Switch to Threaded View
MapReduce, mail # user - Execution directory for child process within mapper


Copy link to this message
-
RE: Execution directory for child process within mapper
Devaraj k 2011-09-26, 19:19
Localized distributed cache also can be helpful here, if you can do necessary changes to your code.

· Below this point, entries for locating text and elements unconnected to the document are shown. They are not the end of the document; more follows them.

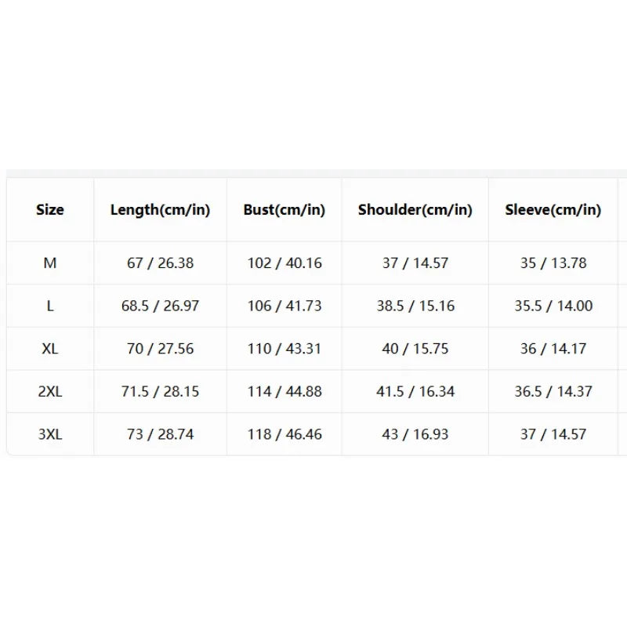Image resolution: width=627 pixels, height=627 pixels.
Task: Select the Length(cm/in) column header
Action: click(161, 209)
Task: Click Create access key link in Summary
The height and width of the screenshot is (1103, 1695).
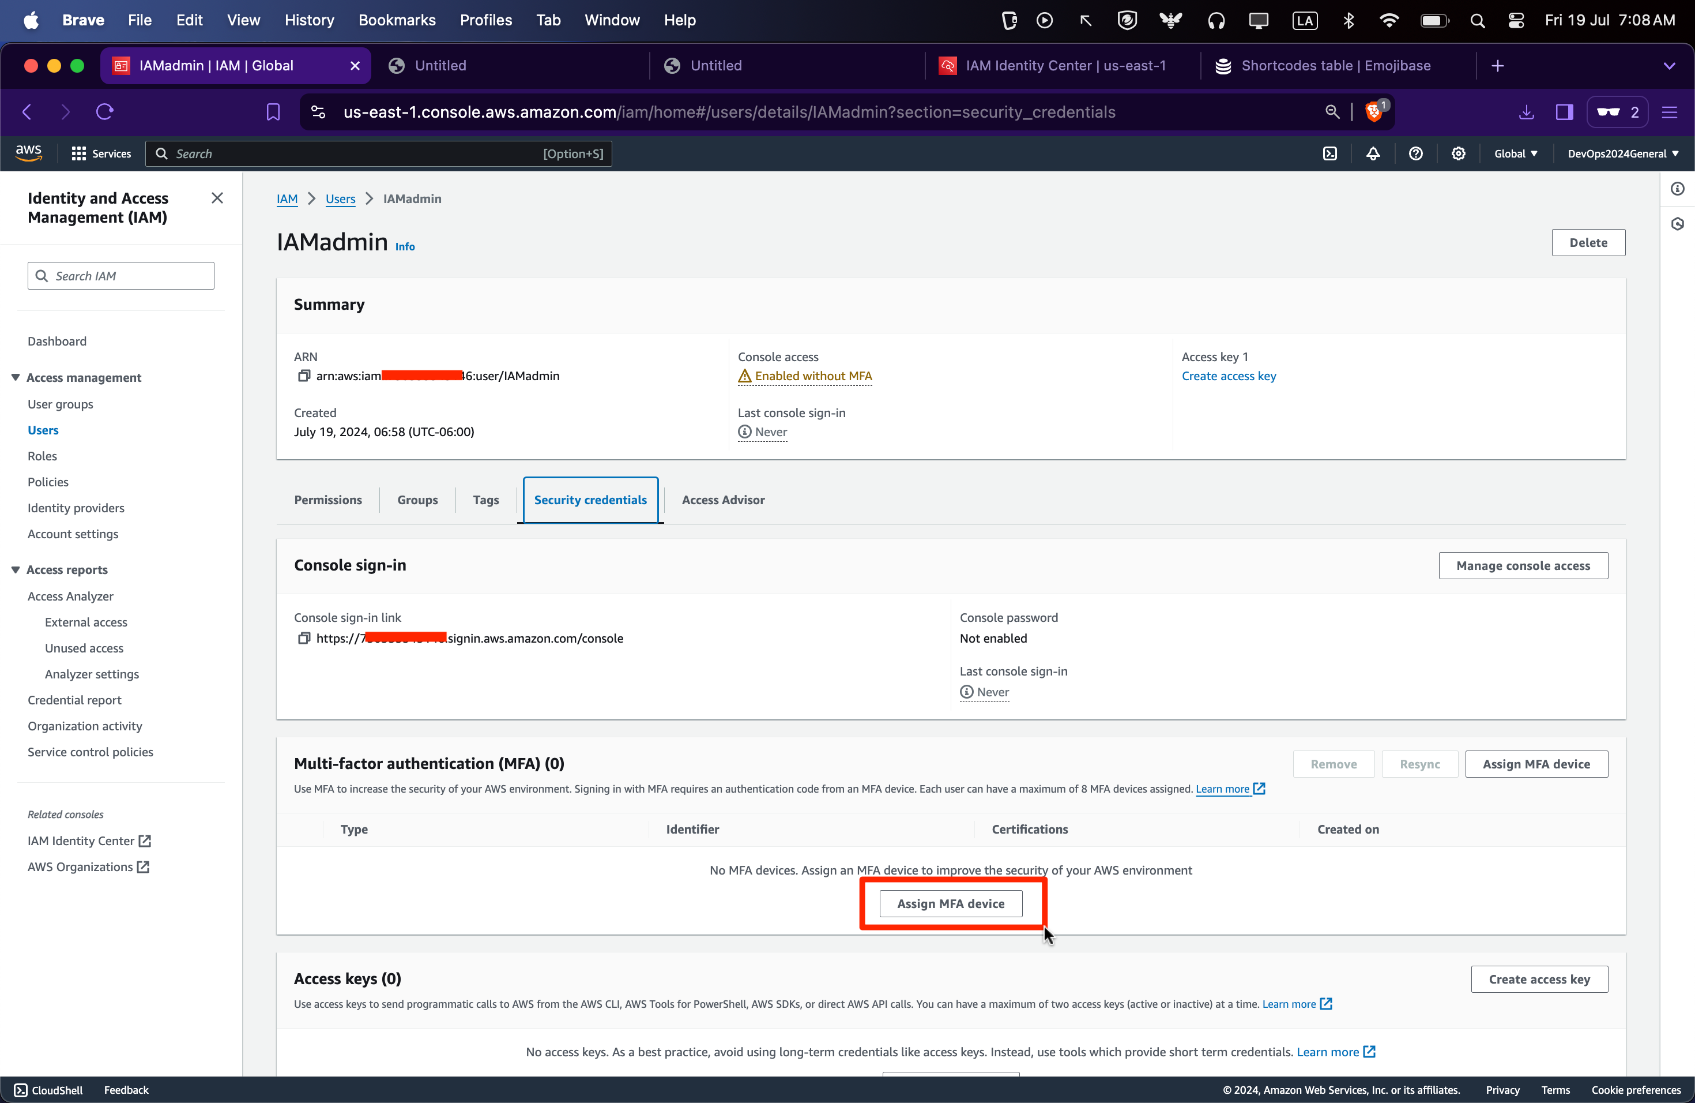Action: click(x=1228, y=376)
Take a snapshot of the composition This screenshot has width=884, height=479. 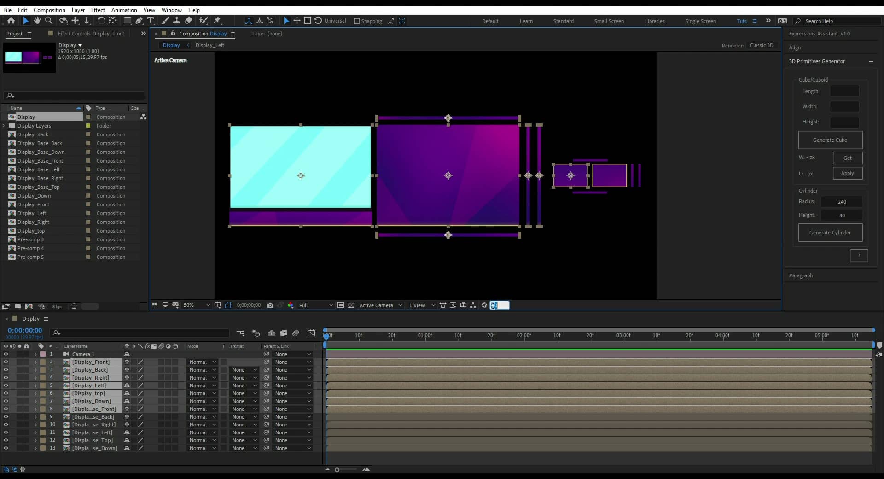271,305
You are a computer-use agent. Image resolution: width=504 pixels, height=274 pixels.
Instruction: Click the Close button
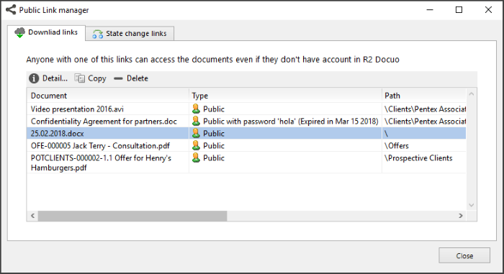point(464,256)
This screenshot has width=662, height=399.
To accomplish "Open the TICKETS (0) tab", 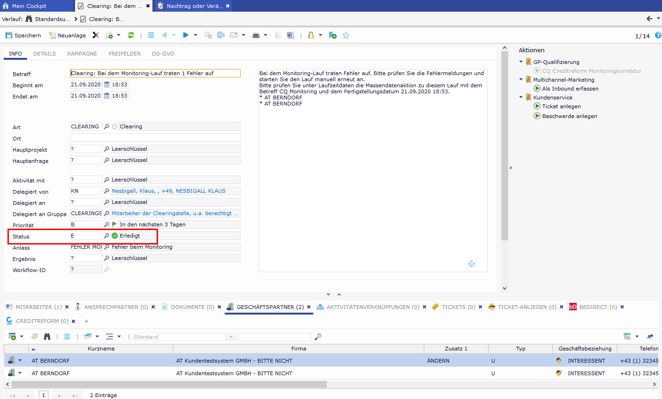I will 458,307.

It locates like this in local directory ${mapred.local.dir}/taskTracker/archive/.

As per your explanation, I feel you can write the mapper in such way that copy the files from your customized location( /home/users/{user}/input/jobname) to the current working directory and then start executing the executable.

I hope this helps. :)
Thanks
Devaraj
________________________________________
From: Joris Poort [[EMAIL PROTECTED]]
Sent: Tuesday, September 27, 2011 12:25 AM
To: [EMAIL PROTECTED]
Subject: Re: Execution directory for child process within mapper

Hi Devaraj,

Thanks for your help - that makes sense.  Is there any way to copy the
local files needed for execution to the mapred.local.dir?
Unfortunately I'm running a local code which I cannot edit - and this
code is the one which assumes these files are available in the same
directory.

Thanks!

Joris

On Mon, Sep 26, 2011 at 11:40 AM, Devaraj k <[EMAIL PROTECTED]> wrote:
> Hi Joris,
>
> You cannot configure the work directory directly. You can configure the local directory with property 'mapred.local.dir', and it will be used further to create the work directory like '${mapred.local.dir}/taskTracker/jobcache/$jobid/$taskid/work'. Based on this, you can relatively refer your local command to execute.
>
> I hope this page will help you to understand the directory structure clearly. http://hadoop.apache.org/common/docs/r0.20.2/mapred_tutorial.html#Directory+Structure
>
>
> Thanks
> Devaraj
> ________________________________________
> From: Joris Poort [[EMAIL PROTECTED]]
> Sent: Monday, September 26, 2011 11:20 PM
> To: mapreduce-user
> Subject: Execution directory for child process within mapper
>
> As part of my Java mapper I have a command executes some standalone
> code on a local slave node. When I run a code it executes fine, unless
> it is trying to access some local files in which case I get the error
> that it cannot locate those files.
>
> Digging a little deeper it seems to be executing from the following directory:
>
>    /data/hadoop/mapred/local/taskTracker/{user}/jobcache/job_201109261253_0023/attempt_201109261253_0023_m_000001_0/work
>
> But I am intending to execute from a local directory where the
> relevant files are located:
>
>    /home/users/{user}/input/jobname
>
> Is there a way in java/hadoop to force the execution from the local
> directory, instead of the jobcache directory automatically created in
> hadoop?
>
> Is there perhaps a better way to go about this?
>
> Any help on this would be greatly appreciated!
>
> Cheers,
>
> Joris
>